Claudia Porchietto

Cota e Porchietto: Dalla Regione 4 milioni e 500mila euro per agevolazioni alle imprese che vogliono superare la crisi

22.05.2013 Print

“Al via un sostegno concreto agli imprenditori che vogliono rilanciare la propria azienda in crisi. Si tratta di una nuova misura, ideata dalla Regione Piemonte, per rispondere in modo concreto al saldo negativo che si è registrato nel 2012 sulla vitalità del sistema produttivo piemontese”. Ad annunciarlo il presidente della Regione Piemonte, Roberto Cota, e l’assessore al lavoro della Regione Piemonte, Claudia Porchietto che ha espresso la volontà di intervenire per prevenire le crisi aziendali.

L’azione, che può contare su uno stanziamento di 4 milioni e 500mila euro per il biennio 2013/14, prevede il finanziamento di servizi di consulenza e/o di accompagnamento rivolti alla stesura di piani industriali, di sviluppo e di rilancio. “L’azione ha come scopo il sostegno della competitività di imprese “a rischio” di crisi  - spiegano gli esponenti regionali –. Sostenendo l’impresa nei costi per il suo efficientamento vogliamo garantire la tutela di livelli occupazionali, le prospettive di crescita del relativo bacino occupazionale e la salvaguardia delle attività imprenditoriali che hanno le potenzialità e le prospettive di mercato per superare la crisi. Questa misura si collega agli sforzi che la Regione Piemonte sta compiendo attraverso a tutti gli strumenti di sostegno alle imprese e mostra la volontà di muoversi in modo integrato da parte delle diverse direzioni regionali”.

“È nostra intenzione – precisano Cota e Porchietto – aiutare quelle aziende che stanno manifestando sintomi più o meno rilevanti di difficoltà operativa e/o finanziaria (ma dove non è ancora conclamato lo stato di crisi) e per quelle imprese che versano di fatto in una situazione di crisi, ma che presentano presupposti oggettivi di risoluzione delle criticità verificatesi e, quindi, di continuità aziendale”.
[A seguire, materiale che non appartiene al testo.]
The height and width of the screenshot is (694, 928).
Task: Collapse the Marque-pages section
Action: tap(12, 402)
La misura si rivolge a imprese con almeno 50 dipendenti da sole o associate e prevede:

1) la consulenza per la redazione del piano di rilancio a titolo gratuito;

2) un contributo a fondo perduto per le spese di consulenza e affiancamento per la realizzazione delle attività e per le consulenze specialistiche per un importo minimo di 9.000 euro (100 ore) e per un importo massimo di 90.000,00 euro (1000 ore)
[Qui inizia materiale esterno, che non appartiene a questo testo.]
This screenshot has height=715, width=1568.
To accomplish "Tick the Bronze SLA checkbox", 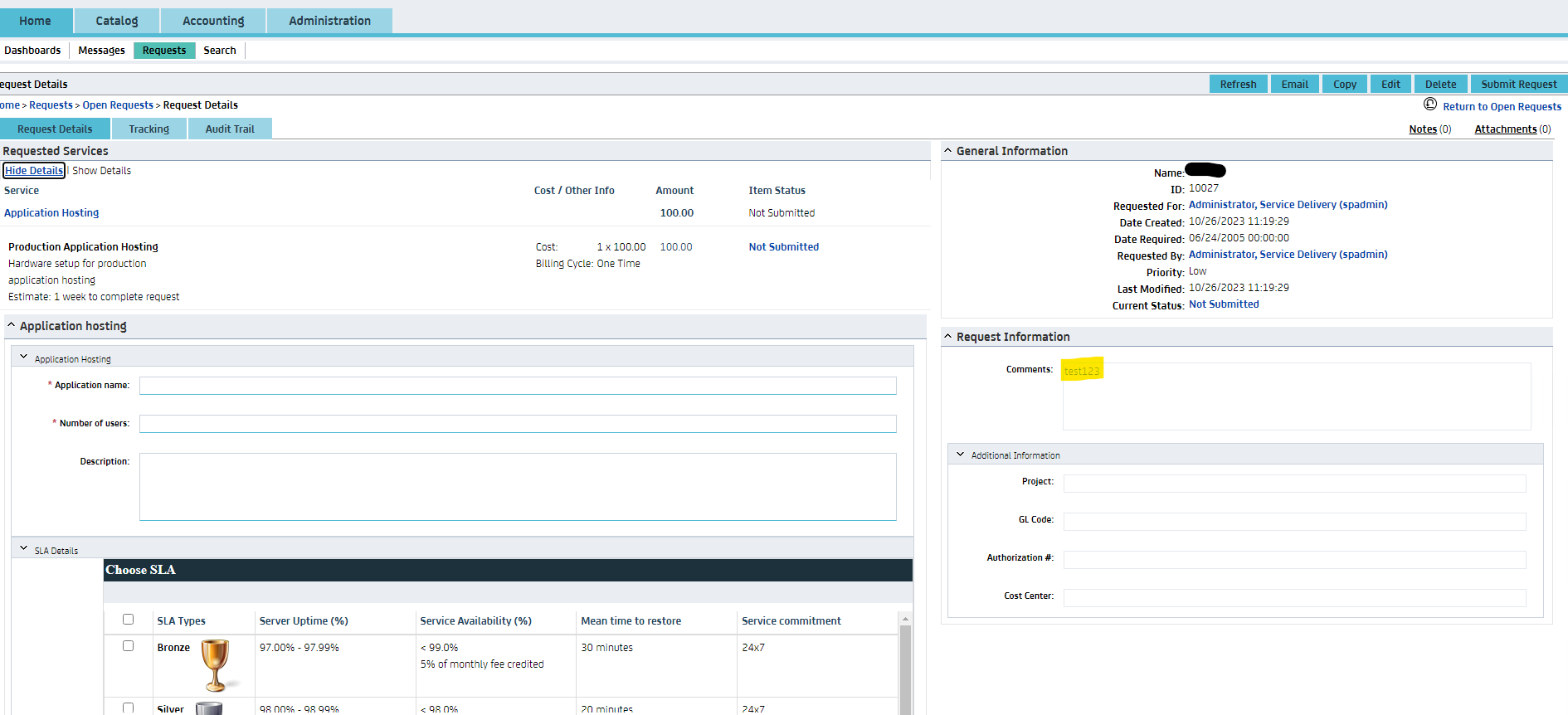I will coord(128,646).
3) per il ricorso temporaneo a competenze manageriali o a condivisioni manageriali, un contributo a fondo perduto, nel rispetto del costo convenzionato orario relativo alla prestazione delle attività pari ad Euro 65,00(IVA compresa), per un importo minimo di 6.500,00 euro (100 ore) e per un importo massimo di 65.000,00 euro (1000 ore);

L’importo massimo di contributo ammesso (90.000,00 euro + 65.000,00 euro) non deve essere superiore al 50% dell’importo previsionale indicato nel Piano di rilancio.

Verrà inoltre costituito un comitato scientifico composto da esperti con pluriennale esperienza in materia di crisi, innovazione, riconversione, analisi finanziaria, valutazione e finanziamento progetti e gestione progetti di reindustrializzazione. Spetterà a questo organismo definire i criteri per la classificazione delle domande delle Aziende (es.: fatturato, dimensione, settore ecc.) e decidere le caratteristiche dei profili di competenza e delle aree di consulenza sulla base delle quali attuare la chiamata per avviso pubblico al fine di costituire l’“elenco dei consulenti” ai quali potranno rivolgersi le Aziende per progettare e realizzare i Piani di rilancio.

“La scelta di istituire un comitato scientifico e di dare vita ad un elenco di consulenti e non di un albo pubblico regionale sono dettate dalla volontà di evitare obiettivi di autopromozione dei singoli professionisti – concludono Cota e Porchietto –. Solo le imprese che risponderanno al bando secondo i criteri di selezione delle domande potranno accedere all’elenco e scegliere il professionista che meglio si adatta alle esigenze del proprio piano di rilancio. Infine spetterà a Finpiemonte l’esame della correttezza e sostenibilità delle domande con la gestione dei finanziamenti”.